[Dataset entries]
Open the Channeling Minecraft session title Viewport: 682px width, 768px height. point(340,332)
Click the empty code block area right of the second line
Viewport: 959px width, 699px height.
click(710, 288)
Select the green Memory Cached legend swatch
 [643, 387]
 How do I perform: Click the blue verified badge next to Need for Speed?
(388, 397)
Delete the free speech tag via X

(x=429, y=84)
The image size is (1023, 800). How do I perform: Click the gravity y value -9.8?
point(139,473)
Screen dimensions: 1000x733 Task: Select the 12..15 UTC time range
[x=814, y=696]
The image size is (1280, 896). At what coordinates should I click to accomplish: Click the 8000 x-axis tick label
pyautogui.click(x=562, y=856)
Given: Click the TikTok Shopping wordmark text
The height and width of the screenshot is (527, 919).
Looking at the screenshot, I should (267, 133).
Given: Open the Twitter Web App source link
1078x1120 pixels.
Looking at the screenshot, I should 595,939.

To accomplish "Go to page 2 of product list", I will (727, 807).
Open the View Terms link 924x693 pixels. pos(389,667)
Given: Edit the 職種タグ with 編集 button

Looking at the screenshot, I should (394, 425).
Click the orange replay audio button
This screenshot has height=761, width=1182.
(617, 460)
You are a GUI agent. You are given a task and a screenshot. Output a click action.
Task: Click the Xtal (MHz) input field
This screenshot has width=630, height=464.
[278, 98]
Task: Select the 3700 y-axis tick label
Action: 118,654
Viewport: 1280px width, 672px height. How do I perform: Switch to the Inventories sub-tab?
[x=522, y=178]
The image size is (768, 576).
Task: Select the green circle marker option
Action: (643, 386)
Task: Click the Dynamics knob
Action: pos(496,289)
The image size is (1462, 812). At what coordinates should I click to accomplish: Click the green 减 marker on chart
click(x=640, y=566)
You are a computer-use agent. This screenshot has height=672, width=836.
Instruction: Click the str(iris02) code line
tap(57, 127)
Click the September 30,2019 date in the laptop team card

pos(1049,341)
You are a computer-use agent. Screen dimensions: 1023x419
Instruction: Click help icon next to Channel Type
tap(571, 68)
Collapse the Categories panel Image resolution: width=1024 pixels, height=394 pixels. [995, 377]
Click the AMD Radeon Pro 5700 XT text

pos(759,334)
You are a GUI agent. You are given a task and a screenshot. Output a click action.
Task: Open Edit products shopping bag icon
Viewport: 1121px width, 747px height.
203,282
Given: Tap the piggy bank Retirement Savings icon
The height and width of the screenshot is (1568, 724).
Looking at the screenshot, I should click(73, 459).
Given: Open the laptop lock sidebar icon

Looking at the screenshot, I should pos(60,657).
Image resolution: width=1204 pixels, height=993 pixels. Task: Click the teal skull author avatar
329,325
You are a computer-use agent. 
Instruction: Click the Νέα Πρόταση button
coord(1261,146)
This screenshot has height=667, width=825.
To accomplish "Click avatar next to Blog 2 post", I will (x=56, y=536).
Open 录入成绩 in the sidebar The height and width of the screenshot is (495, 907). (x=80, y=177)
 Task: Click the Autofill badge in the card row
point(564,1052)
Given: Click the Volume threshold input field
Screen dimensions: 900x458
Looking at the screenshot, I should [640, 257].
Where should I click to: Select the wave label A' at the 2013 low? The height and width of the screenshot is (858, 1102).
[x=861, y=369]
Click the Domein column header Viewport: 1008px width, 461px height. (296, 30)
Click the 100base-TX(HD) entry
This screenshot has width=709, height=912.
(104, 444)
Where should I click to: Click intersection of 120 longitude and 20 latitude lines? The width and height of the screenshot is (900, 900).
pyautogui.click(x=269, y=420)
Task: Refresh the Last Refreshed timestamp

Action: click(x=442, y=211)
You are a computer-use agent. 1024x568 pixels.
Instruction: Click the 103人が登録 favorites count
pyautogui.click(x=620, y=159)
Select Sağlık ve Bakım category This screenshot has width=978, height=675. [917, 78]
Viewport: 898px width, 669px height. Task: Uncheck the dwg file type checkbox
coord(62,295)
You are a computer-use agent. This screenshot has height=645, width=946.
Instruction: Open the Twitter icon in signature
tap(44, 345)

> _WORK REQUIRED_
Indicate how many lines in the records above contain the word "computer", giving only the number.

> _SOLUTION TO THIS PROBLEM_
5